Strollers I’ve owned since 2016:
-Nuna Mixx (great compatibility with the Nuna pipa carseat. But it was not great on our bumpy city sidewalks and in parks. Worst over curbs /intersections when the sidewalk doesn’t have a ramp—seems like its frame’s center of gravity is too high. Was not compact when folded…Only fit in my medium sized SUV’s trunk “landscape mode” and not “portrait mode”…leaving not much room for other stuff. Received it new; resold for partial value)
-UppaBaby Vista (big basket is nice for shopping but it’s heavy; had adaptors for the Nuna car seat. My 3YO at the time refused to sit in second seat so defeated the reason I got it. It’s better than Nuna on bumpy sidewalks and going over curbs. Bought used and resold for the exact same price I paid)
-Bumbleride Indie (super smooth ride, easy to maneuver on three wheels. I think it can be used as jogging stroller too…has adaptors for different car seat brands. Wish the basket was bigger; but this is minor compared to how nice everything else is. Bought used with the first kid and still using it with kiddo #2. Can probably resell for same or close to same price when we’re done)

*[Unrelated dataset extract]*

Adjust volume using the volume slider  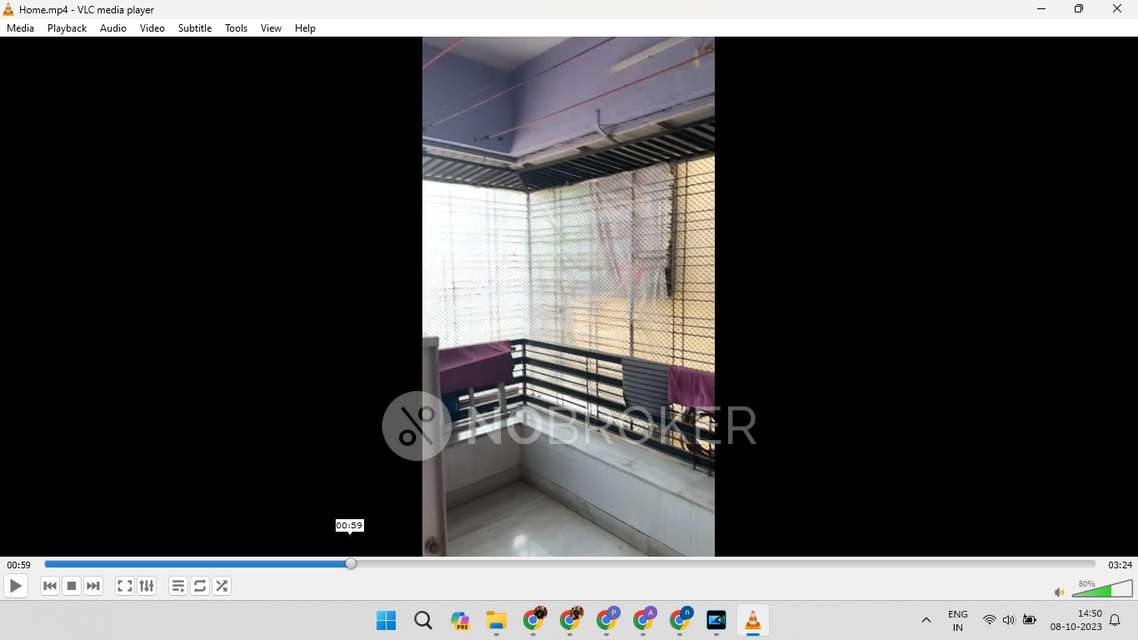[1100, 590]
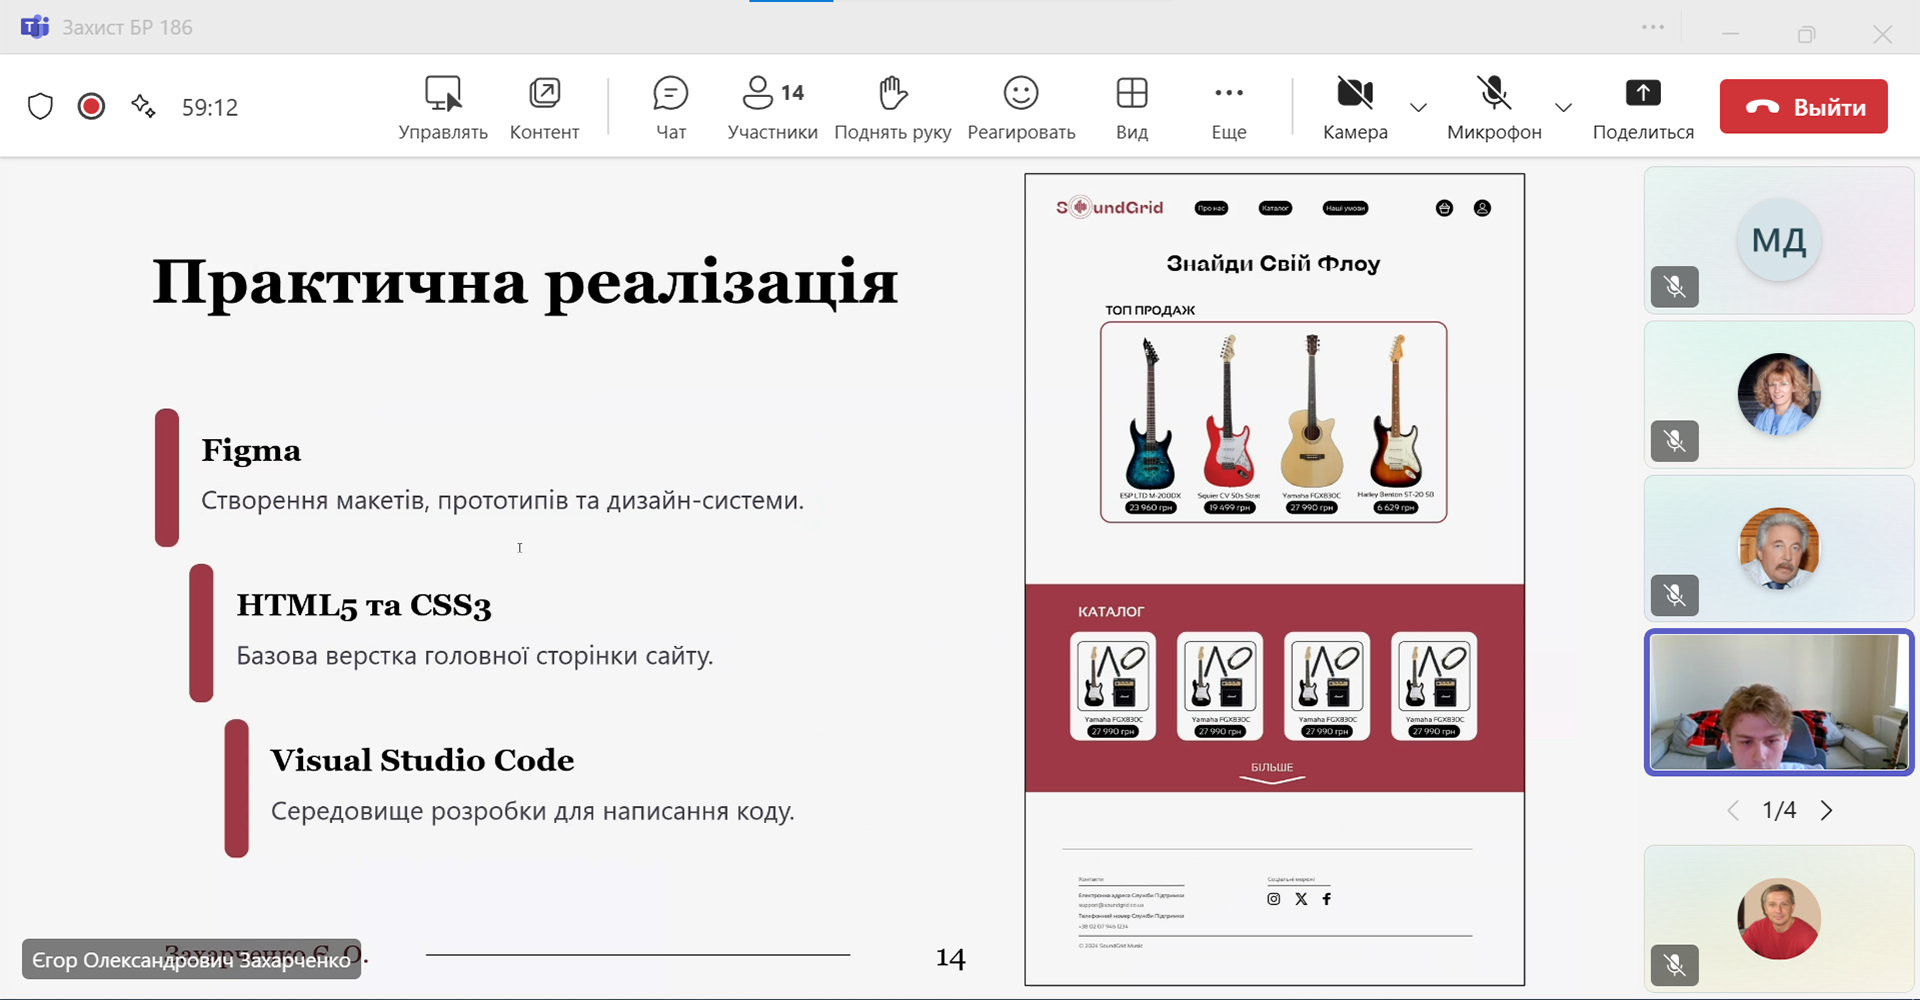Open the reactions menu

1021,107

– Maclaren Volo (really easy for travel…gate checks, trunks, beaches, it went through a lot. Worked great. Very light weight. There were times I wished it would recline. Bought a very used one 3rd/4th hand for $20. Sold it for same price bc I was influenced before kiddo #2 came and wanted to “upgrade” our travel stroller… we have some beach travel coming up this summer and I kinda wish we kept the Volo workhorse)

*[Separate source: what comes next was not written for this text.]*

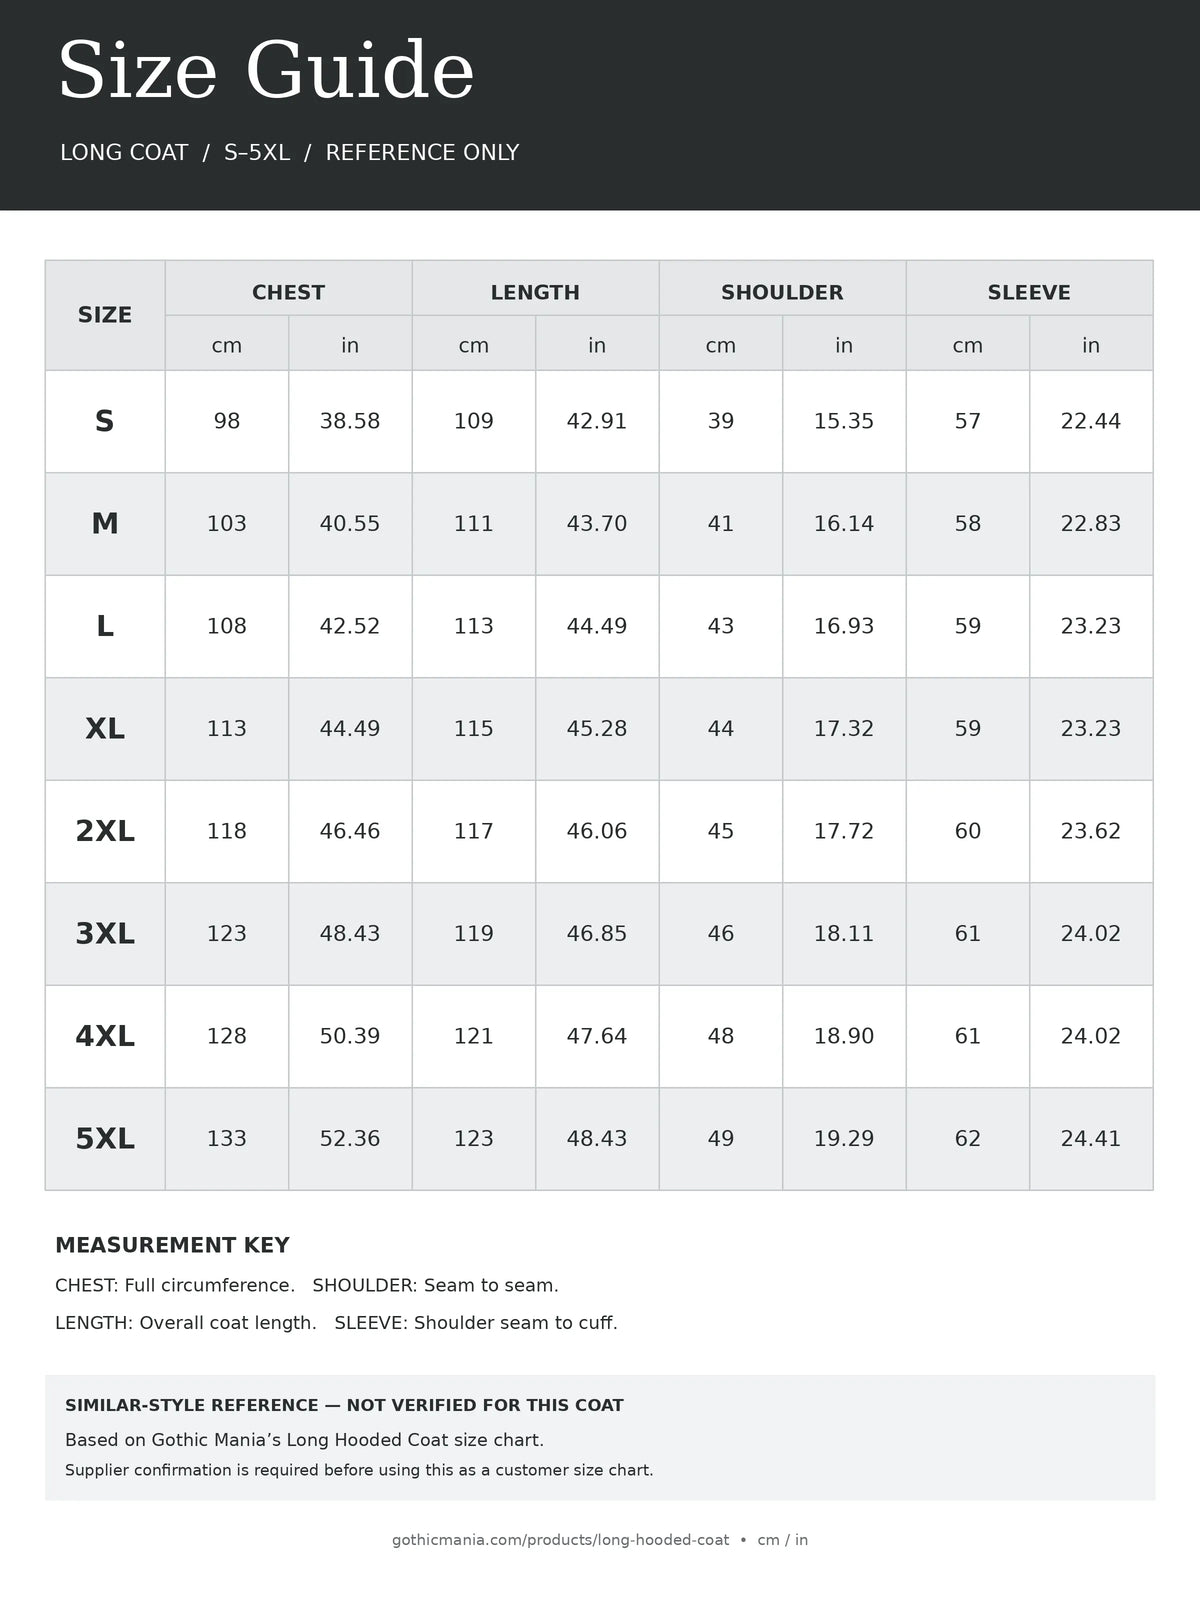Click the SIZE header cell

– Babyzen Yoyo (I was influenced by influencers! Bought and returned one during a Nordy’s sale. It was nice and lightweight and would have had the car seat adaptors we needed. The two step fold was annoying. And I could not justify the full price so returned it)
-UppaBaby Minu (comparable to the Yo-yo. Folded dimensions are slightly bigger. One handed fold and unfold. Kiddo has taken naps in this. Keeping this as our travel / leave in the trunk stroller…but not doing much air travel these days bc covid)
Anon says
Different take: I grew up in a very dysfunctional and abusive home. For a long time, I didn’t want to be a mother; this probably had a lot to do with emotional martyrdom being shoved down my throat.
I no longer have those people in my life. My husband is a great father. Sometimes it’s nice to have time to ourselves, but our son is great. It’s such fun to show him all the stuff that we live doing. It’s fun to have him tag along on date night. I love watching him learn. The “thanks” I want are a happy, loving kid who turns into a joyful, functional adult with no concept of the physical and emotional abuse his mom suffered. Not that he won’t know, but he won’t be able to have any frame of reference.
HOWEVER, I am one and done. This makes a lot of people viscerally angry with me, but it’s my life and not theirs. Their opinions need to be kept to themselves and I don’t run my life by other people. I can’t explain to people IRL that the exhaustion and stress of a second is more than I can handle, and not in a cute “I’m overwhelmed” way.
Anonymous says
I was you. Then my kid was diagnosed with an issue that has robbed them of joy and function. Now it all seems meaningless.
Anon says
I didn’t have the bad childhood experiences you did (hugs) but solidarity on the one and done front. I really feel like I have the best of both worlds, getting to experience parenthood but still having time for a lot of my pre-kid life. No one except your spouse should have strong feelings about your family planning choices! You need to do what makes you happy. I think I could technically handle a second but I think it would make my life a lot less fun and more stressful so I don’t want to do it. That’s enough, I don’t need a better reason than that.